The second and previous blog in this six part series (@ http://www.vamsitalkstech.com/?p=4670)  discussed technical challenges with running large scale Digital Applications on traditional datacenter architectures. In this third blog, we will deep dive into another important ecosystem platform – Apache Mesos, a project that aims to abstract away various system resources – CPU, memory, network and disk resources to provide consuming digital applications with a giant cluster from which they can utilize capacity – a key requirement of the Software Defined Datacenter (SDDC). The next blogpost will deep dive into Linux Containers & Docker.

Introduction and the need for Apache Mesos..

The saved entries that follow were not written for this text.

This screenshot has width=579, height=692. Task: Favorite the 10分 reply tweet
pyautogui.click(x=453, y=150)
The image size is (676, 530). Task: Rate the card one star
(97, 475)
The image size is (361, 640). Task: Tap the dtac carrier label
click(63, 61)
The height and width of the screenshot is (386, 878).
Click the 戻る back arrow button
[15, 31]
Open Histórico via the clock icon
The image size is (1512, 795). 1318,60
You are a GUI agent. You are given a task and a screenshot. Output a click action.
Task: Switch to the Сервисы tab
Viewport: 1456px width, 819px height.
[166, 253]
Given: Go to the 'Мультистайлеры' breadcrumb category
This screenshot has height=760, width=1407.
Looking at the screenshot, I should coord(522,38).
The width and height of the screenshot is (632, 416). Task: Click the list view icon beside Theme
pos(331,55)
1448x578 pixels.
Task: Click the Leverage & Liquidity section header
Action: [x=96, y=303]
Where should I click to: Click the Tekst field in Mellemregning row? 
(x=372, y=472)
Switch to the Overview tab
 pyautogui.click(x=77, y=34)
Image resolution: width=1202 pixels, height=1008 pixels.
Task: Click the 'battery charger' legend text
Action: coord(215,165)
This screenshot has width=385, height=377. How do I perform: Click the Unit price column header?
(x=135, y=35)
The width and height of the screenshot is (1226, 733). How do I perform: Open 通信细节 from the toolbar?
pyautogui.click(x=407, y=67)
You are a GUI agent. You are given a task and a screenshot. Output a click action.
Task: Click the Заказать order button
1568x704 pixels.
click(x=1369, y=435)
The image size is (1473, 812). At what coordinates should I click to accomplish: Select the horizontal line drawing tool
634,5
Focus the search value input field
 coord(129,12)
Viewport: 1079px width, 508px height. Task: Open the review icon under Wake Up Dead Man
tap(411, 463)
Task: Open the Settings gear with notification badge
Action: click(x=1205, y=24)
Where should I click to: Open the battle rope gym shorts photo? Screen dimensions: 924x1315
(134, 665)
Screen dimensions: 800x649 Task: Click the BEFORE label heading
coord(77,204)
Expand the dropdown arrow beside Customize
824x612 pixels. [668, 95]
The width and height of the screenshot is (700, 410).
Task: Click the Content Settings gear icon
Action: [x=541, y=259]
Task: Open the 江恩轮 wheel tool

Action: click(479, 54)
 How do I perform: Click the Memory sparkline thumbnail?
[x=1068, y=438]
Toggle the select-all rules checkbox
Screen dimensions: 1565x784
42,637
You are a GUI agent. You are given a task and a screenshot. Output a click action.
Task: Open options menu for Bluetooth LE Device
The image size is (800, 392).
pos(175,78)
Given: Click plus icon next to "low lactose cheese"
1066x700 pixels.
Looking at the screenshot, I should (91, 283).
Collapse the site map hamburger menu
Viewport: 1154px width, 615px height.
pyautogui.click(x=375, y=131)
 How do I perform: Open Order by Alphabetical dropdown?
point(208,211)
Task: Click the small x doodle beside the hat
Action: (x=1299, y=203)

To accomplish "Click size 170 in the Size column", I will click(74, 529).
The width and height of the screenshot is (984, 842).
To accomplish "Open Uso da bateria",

This blog has from time to time discussed how Digital applications are a diverse blend of several different and broad technology paradigms – Big Data, Intelligent Middleware, Messaging, Business Process Management, Data Science et al.

To that end almost every Enterprise Datacenter supporting Digital workloads typically has clusters of multi-varied applications installed. Most traditional datacenters have used either physical or virtual machines (VMs) as the primary runtime unit to run such applications. These VMs are typically provisioned based on application asks and have applications deployed onto them. These VMs then are formed into logical clusters which are essentially a series of machines serving a given business application in an n-tier architecture.

As load increases on these servers, more VMs are provisioned into the cluster and so on. The challenge with this traditional model is that it is fairly static in nature in the sense that machines are preallocated to run certain kinds of workloads (databases, webservers, developer servers etc). The challenge with Digital and Cloud Native applications are that scaling needs to happen dynamically and applications think of the infrastructure as being infinite.  These applications present various challenges and headaches that call for the Datacenter to be software defined as we discussed in the last blog below. We will continue our look at the SDDC by considering one of the important projects in this landscape – Apache Mesos.

Why Digital Platforms Need A Software Defined Datacenter..(2/6)

Apache Mesos is a project that was developed at the University of California at Berkeley circa 2009. While it was initially created to solve the challenge of provisioning and scaling Spark clusters, the Mesos project evolved to become a centralized cluster manager. The central idea of Mesos is to pool together all the physical resources of the cluster and making it available as a single reservoir of highly available resources for different applications (or frameworks) to consume. Over time, Mesos has begun supporting complex n-tier application platforms that leverage capabilities such as Hadoop, Middleware, Jenkins, Kafka, Spark, Machine Learning etc.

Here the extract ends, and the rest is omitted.